Briaud I, Harmon J S, Kelpe C L, Segu V B, Poitout V
Pacific Northwest Research Institute, University of Washington, Seattle 98122, USA.
Diabetes. 2001 Feb;50(2):315-21. doi: 10.2337/diabetes.50.2.315.
Prolonged exposure of isolated islets to supraphysiologic concentrations of palmitate decreases insulin gene expression in the presence of elevated glucose levels. This study was designed to determine whether or not this phenomenon is associated with a glucose-dependent increase in esterification of fatty acids into neutral lipids. Gene expression of sn-glycerol-3-phosphate acyltransferase (GPAT), diacylglycerol acyltransferase (DGAT), and hormone-sensitive lipase (HSL), three key enzymes of lipid metabolism, was detected in isolated rat islets. Their levels of expression were not affected after a 72-h exposure to elevated glucose and palmitate. To determine the effects of glucose on palmitate-induced neutral lipid synthesis, isolated rat islets were cultured for 72 h with trace amounts of [14C]palmitate with or without 0.5 mmol/l unlabeled palmitate, at 2.8 or 16.7 mmol/l glucose. Glucose increased incorporation of [14C]palmitate into complex lipids. Addition of exogenous palmitate directed lipid metabolism toward neutral lipid synthesis. As a result, neutral lipid mass was increased upon prolonged incubation with elevated palmitate only in the presence of high glucose. The ability of palmitate to increase neutral lipid synthesis in the presence of high glucose was concentration-dependent in HIT cells and was inversely correlated to insulin mRNA levels. 2-Bromopalmitate, an inhibitor of fatty acid mitochondrial beta-oxidation, reproduced the inhibitory effect of palmitate on insulin mRNA levels. In contrast, palmitate methyl ester, which is not metabolized, and the medium-chain fatty acid octanoate, which is readily oxidized, did not affect insulin gene expression, suggesting that fatty-acid inhibition of insulin gene expression requires activation of the esterification pathway. These results demonstrate that inhibition of insulin gene expression upon prolonged exposure of islets to palmitate is associated with a glucose-dependent increase in esterification of fatty acids into neutral lipids.

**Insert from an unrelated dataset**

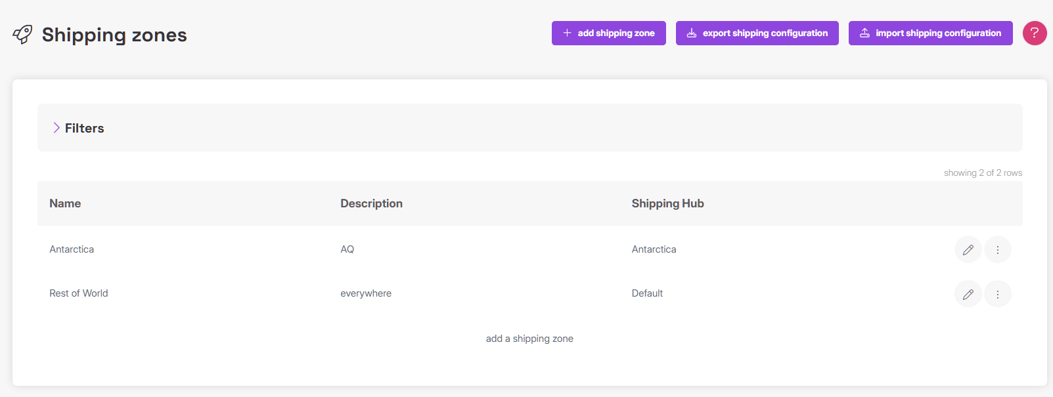The width and height of the screenshot is (1053, 397).
Task: Edit the Antarctica zone with the pencil icon
Action: pyautogui.click(x=968, y=249)
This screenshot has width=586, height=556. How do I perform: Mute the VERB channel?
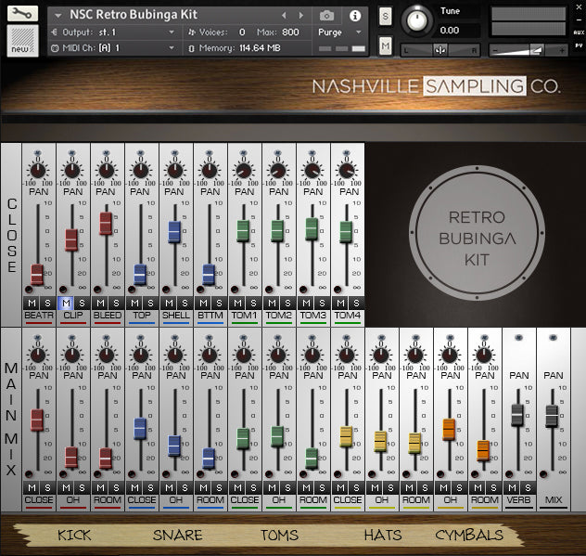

在葡萄糖水平升高的情况下,将分离的胰岛长时间暴露于超生理浓度的棕榈酸会降低胰岛素基因表达。本研究旨在确定这种现象是否与脂肪酸酯化生成中性脂质的葡萄糖依赖性增加有关。在分离的大鼠胰岛中检测了脂质代谢的三种关键酶,即甘油-3-磷酸酰基转移酶(GPAT)、二酰甘油酰基转移酶(DGAT)和激素敏感性脂肪酶(HSL)的基因表达。在暴露于高葡萄糖和棕榈酸72小时后,它们的表达水平未受影响。为了确定葡萄糖对棕榈酸诱导的中性脂质合成的影响,将分离的大鼠胰岛在2.8或16.7 mmol/l葡萄糖条件下,用微量的[14C]棕榈酸培养72小时,添加或不添加0.5 mmol/l未标记的棕榈酸。葡萄糖增加了[14C]棕榈酸掺入复合脂质中的量。添加外源性棕榈酸使脂质代谢导向中性脂质合成。结果,仅在高葡萄糖存在的情况下,长时间与升高的棕榈酸孵育会增加中性脂质总量。在HIT细胞中,棕榈酸在高葡萄糖存在下增加中性脂质合成的能力是浓度依赖性的,并且与胰岛素mRNA水平呈负相关。脂肪酸线粒体β氧化抑制剂2-溴棕榈酸重现了棕榈酸对胰岛素mRNA水平的抑制作用。相比之下,未代谢的棕榈酸甲酯和易于氧化的中链脂肪酸辛酸不影响胰岛素基因表达,这表明脂肪酸对胰岛素基因表达的抑制需要酯化途径的激活。这些结果表明,胰岛长时间暴露于棕榈酸后胰岛素基因表达的抑制与脂肪酸酯化生成中性脂质的葡萄糖依赖性增加有关。